> Problem statement
The output is the lines below from the one with "Where should I click to: Click the Jakarta" through the one with "Task: Open Root Location HQ selector", both included, printed exactly and with no other line.

> Record set
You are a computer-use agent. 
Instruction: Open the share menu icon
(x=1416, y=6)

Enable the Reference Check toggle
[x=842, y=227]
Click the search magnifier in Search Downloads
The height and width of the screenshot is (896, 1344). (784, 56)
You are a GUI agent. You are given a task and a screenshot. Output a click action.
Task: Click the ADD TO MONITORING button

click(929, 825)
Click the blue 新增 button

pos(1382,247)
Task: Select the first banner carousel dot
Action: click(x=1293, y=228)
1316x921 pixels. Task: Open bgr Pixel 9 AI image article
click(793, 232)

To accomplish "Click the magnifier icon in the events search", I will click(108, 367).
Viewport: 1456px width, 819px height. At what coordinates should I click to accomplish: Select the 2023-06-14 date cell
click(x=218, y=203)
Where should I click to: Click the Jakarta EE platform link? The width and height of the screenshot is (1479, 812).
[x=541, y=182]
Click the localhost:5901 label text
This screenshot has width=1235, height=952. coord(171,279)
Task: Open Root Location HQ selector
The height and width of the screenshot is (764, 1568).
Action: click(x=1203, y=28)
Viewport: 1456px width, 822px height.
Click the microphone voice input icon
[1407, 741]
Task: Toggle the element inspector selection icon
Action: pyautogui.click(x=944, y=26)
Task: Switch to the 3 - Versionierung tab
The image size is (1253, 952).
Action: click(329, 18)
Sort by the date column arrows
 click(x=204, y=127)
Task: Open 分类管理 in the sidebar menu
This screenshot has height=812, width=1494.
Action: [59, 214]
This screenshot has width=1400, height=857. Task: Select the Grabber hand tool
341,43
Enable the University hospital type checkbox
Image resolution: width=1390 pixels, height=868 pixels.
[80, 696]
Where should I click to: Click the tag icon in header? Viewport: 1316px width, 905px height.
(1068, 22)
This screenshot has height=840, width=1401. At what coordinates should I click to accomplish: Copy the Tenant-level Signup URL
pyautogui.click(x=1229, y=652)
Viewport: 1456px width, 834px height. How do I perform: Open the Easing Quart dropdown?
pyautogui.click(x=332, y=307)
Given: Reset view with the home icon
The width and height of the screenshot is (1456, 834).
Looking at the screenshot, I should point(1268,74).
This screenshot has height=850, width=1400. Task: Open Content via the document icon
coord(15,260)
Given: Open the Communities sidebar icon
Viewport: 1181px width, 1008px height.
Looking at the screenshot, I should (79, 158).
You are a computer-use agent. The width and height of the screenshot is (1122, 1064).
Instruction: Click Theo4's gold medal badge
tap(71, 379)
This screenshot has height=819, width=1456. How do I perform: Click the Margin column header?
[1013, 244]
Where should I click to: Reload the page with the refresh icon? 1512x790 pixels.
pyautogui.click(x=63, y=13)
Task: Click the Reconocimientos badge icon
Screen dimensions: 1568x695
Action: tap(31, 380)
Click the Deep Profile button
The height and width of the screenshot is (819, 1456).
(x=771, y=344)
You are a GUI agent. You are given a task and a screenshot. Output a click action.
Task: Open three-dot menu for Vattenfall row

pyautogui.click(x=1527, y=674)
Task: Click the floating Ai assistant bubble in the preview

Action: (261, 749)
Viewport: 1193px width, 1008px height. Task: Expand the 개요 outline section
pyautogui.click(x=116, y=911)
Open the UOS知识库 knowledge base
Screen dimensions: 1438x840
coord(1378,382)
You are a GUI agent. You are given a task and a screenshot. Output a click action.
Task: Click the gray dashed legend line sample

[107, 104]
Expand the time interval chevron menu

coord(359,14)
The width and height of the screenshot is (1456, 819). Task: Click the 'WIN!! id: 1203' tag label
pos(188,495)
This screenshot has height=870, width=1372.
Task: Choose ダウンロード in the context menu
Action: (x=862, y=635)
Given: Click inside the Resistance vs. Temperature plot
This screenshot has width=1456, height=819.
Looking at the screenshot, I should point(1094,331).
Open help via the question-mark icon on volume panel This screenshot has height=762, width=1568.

> Exercise solution
Where should I click to: Click the Jakarta EE platform link? The width and height of the screenshot is (1479, 812).
[x=541, y=182]
Click the localhost:5901 label text
This screenshot has width=1235, height=952. coord(171,279)
Task: Open Root Location HQ selector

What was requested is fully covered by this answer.